Allen found himself in the promotional products industry when Osborne-Kemper-Thomas, Inc., a direct house best known for its calendars, where he worked as vice president of manufacturing, discontinued its glass and ceramics division. He saw an opportunity and purchased the company’s lehr, which is a temperature-controlled kiln used in glassmaking, its equipment and machinery. And because Osborne-Kemper-Thomas was already in promotional products, the company had enough business to give to Allen. “Within six months, he was making a profit,” says Dohan. “Then he gradually built up the promotional products part of the business.” Allen retired in 1980, after leading the business through more than 20 successful years of growth and expansion.

The Allen Co. started expanding outward by establishing partnerships. In 1971, a major partnership was established with Georges Briard, an American designer known for his glassware and signature dishware in the ’50s, ’60s and ’70s. Together, the two companies entered retail, producing items sold in luxury boutiques and the gift sections of department stores, including Saks Fifth Avenue, Marshall Field’s and Hudson’s. But when the companies parted ways 10 years later, The Allen Co. was left at a crossroads. “The glassware retail portion was half of our business,” says Dohan, who became president and CEO of the company in 1977.

That’s when The Allen Co. started importing full containers of English ironstone, Dohan says, which was manufactured by a company in Stoke-on-Trent, a city in England known as a major hub of glassware machinery in Great Britain. The ironstone was used to craft mugs, and by the late ’80s, the supplier had introduced exclusive marbleized mugs to the promo market followed by color bleeding, blending of iridescent color, disappearing ink and color-on-color decorating in the ’90s. “We were the only ones with marbleized coffee mugs for a few years until an inferior product came to market,” says Dohan. “We brought container after container to the United States.” Today, one of the company’s most popular imprinting methods for glassware is satin etch, a process of imprinting that creates a frost-type color effect on the glass. The company has won 45 international awards in design, receiving the most recognition for its blending technique.
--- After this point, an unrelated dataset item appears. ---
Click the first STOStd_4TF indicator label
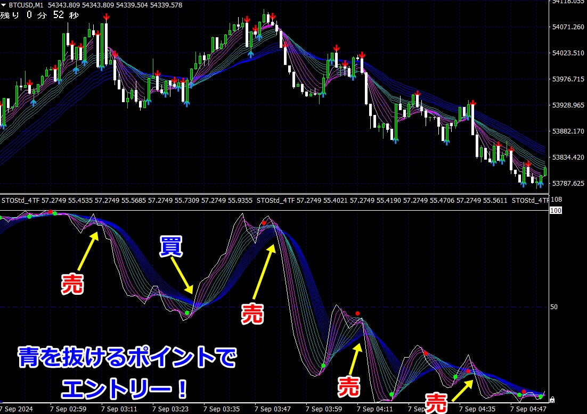The width and height of the screenshot is (587, 414). pos(20,201)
Along with matchless design came patented innovations, and in 1997 the company introduced its spinner mug that featured a custom bead fitted onto a watch pin and placed into the handle of a coffee mug for personalization and movement, offering a stress-relieving component. “The very first order of spinner mugs was between 4,000 to 5,000 mugs, which went to all the season ticketholders of the Cincinnati Reds,” says Dohan. “We were extremely worried, because we had to produce the order and hadn’t finished testing the mugs. We held our breath—and everything worked out perfectly, so we knew we were on our way.” Today, the company has more than 300 different spinner beads, from a globe and computer to a dollar sign and apple.

After the development of products and customizations, the company switched gears to focus on exclusives, and succeeded deliberately in doing so. Today, The Allen Co. is the exclusive decorator of brands including Bevanda, Blender Bottle, Cyclone Cup, Dopper, EcoVessel, HIP, KONG H2O, LifeFactory, Offero glassware and ceramics, Penguin Cold, Proforma Shaker, Stojo, Takeya, Thermoflash, Thermos and Under Armour.

The crux of much of The Allen Co.’s accomplishments are rooted in the business relationships—and friendships—formed throughout the years. When Dohan took over as president of the company, he formed a small group of suppliers, who were essentially competitors, but all sold vastly different products, from watches, small tools and pens, to grooming products, bags and towels. Together, the group traveled to near and far places for more than 20 years, but they always made sure to spend their mornings, Dohan says, working and sharing ideas, problems, success stories, failures, products and financial information. “This helped all of us tremendously over the years to succeed.”

It’s all of these moving parts—and memories solidified in the clinking together of glasses—that have brought The Allen Co. to celebrate 60 years in business this month, continuing a legacy its founder laid down decades ago. “It’s a sense of accomplishment, and some of it is passing the reigns to the next generation,” says Dohan, referring to son Stan, who has been the company’s president since 2014, and his younger son, Preston, who has served as vice president and art director since 2004. “The time has really flown by, I will say that.”


A celebration will be held commemorating the anniversary at the company’s Blanchester, Ohio, headquarters on September 26, with company tours open to community members.  


Danielle Renda is associate editor of PPB.